Le dioxyde de carbone (CO2) émis par les activités industrielles ne s'accumule pas seulement dans l'atmosphère, mais aussi dans les océans. Ces derniers deviennent plus acides, ce qui suscite la dissolution de la carapace des crustacés et de certains sédiments. Des chercheurs de l'Université McGill ont déterminé les régions où le phénomène est le plus important.

Quand le CO2 se dissout dans les mers, il les rend plus acides. En réaction, la calcite (CaCO3) présente dans les sédiments des fonds marins, provenant de plancton et d'animaux morts, ainsi que la calcite de la carapace des crustacés et des coraux se dissolvent pour rétablir l'équilibre du pH. En se dissolvant, la calcite rend les mers plus basiques, moins acides.

La carte élaborée par Olivier Sulpis et ses collègues, les auteurs de l'étude publiée à la fin du mois d'octobre dans la revue Proceedings of the National Academy of Sciences (PNAS), montre les endroits où la dissolution de la calcite à cause des émissions de CO2 de l'humanité est la plus importante. Ce sont des endroits où les fonds marins sont moins profonds, comme dans le nord de l'Atlantique et à l'est de l'Afrique, et où il y a plus de brassage entre les eaux de surface et celles des profondeurs, normalement séparées par des barrières de température.

Quelques observations probantes

«Quelques études ont déjà observé cette dissolution accrue de la calcite», explique M. Sulpis, qui a étudié la question durant son doctorat en chimie à l'Université McGill. «Mais personne n'avait modélisé où exactement l'effet serait plus important, à partir des bases de données sur les sédiments des fonds marins. Nos calculs concordent avec les données sur le terrain.»

Des impacts qui restent à définir

L'impact de cette dissolution de la calcite sur les espèces des fonds marins est très difficile à évaluer, parce qu'elles sont mal connues.

«Il y a beaucoup d'expériences en surface, dit M. Sulpis.
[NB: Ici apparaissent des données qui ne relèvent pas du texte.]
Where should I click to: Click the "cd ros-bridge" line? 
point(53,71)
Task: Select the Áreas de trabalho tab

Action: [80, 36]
Le blanchiment corallien est assez médiatisé, mais il n'est pas seulement lié à l'acidification des mers, aussi au changement de température et un peu à la pollution. Il faut aussi tenir compte des organismes des eaux de surface qui font de la photosynthèse et profitent quant à eux de la quantité plus grande de CO2. Mais les gros vers de terre et les organismes à coquille des abysses sont une grande inconnue, on peut difficilement les ramener en surface pour les étudier.»

Quelle est leur fonction? «Je n'ai pas envie de dire qu'ils sont inutiles, mais ils sont certainement moins importants que ceux des fonds marins moins profonds. Le plancton de surface produit énormément d'oxygène. Les vers dans les fonds marins mangent des roches et les mélangent, ce qui accélère les réactions chimiques, notamment la dissolution du CaCO3. On appelle cela de la bioturbation.»
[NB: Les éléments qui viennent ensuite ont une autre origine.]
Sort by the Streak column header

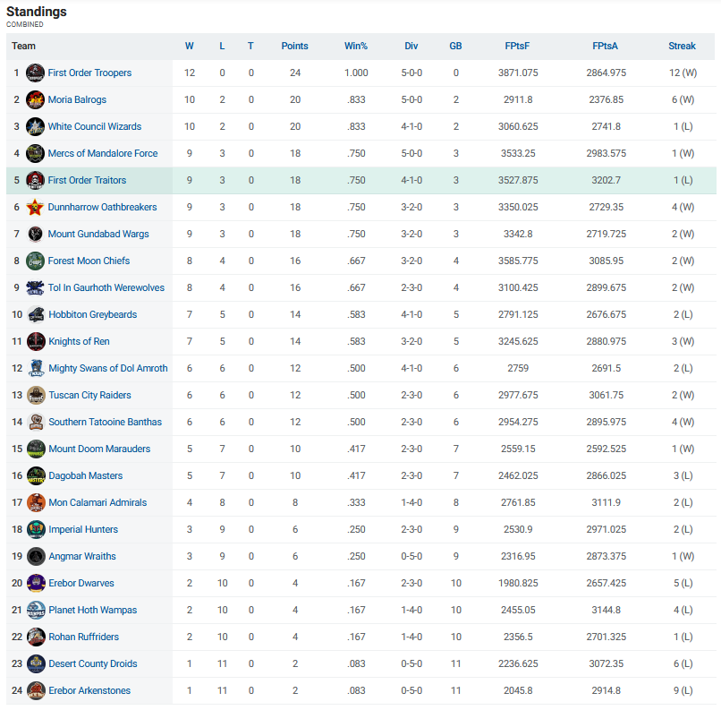(x=682, y=46)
Il y a 56 millions d'années

Le chimiste de McGill a comparé l'acidification actuelle des océans à celle qui est survenue voilà 56 millions d'années, attribuable à une série de grandes éruptions volcaniques et de déstabilisation de poches de gaz sous-marines.

«C'est l'événement qui y ressemble le plus, dit M. Sulpis. En termes de magnitude, c'est comme si on brûlait tout le pétrole et le gaz de la Terre. Mais l'acidification actuellement est de 15 à 20 fois plus rapide. Voilà 56 millions d'années, il a fallu 100 000 ans pour que la température moyenne de la planète augmente de cinq degrés Celsius. Si on ne fait rien, on aura une augmentation de cinq degrés d'ici un siècle.»

L'événement d'il y a 56 millions d'années, appelé maximum thermique du Paléocène-Éocène, a provoqué l'extinction de 30% à 40% des espèces vivant dans les fonds marins.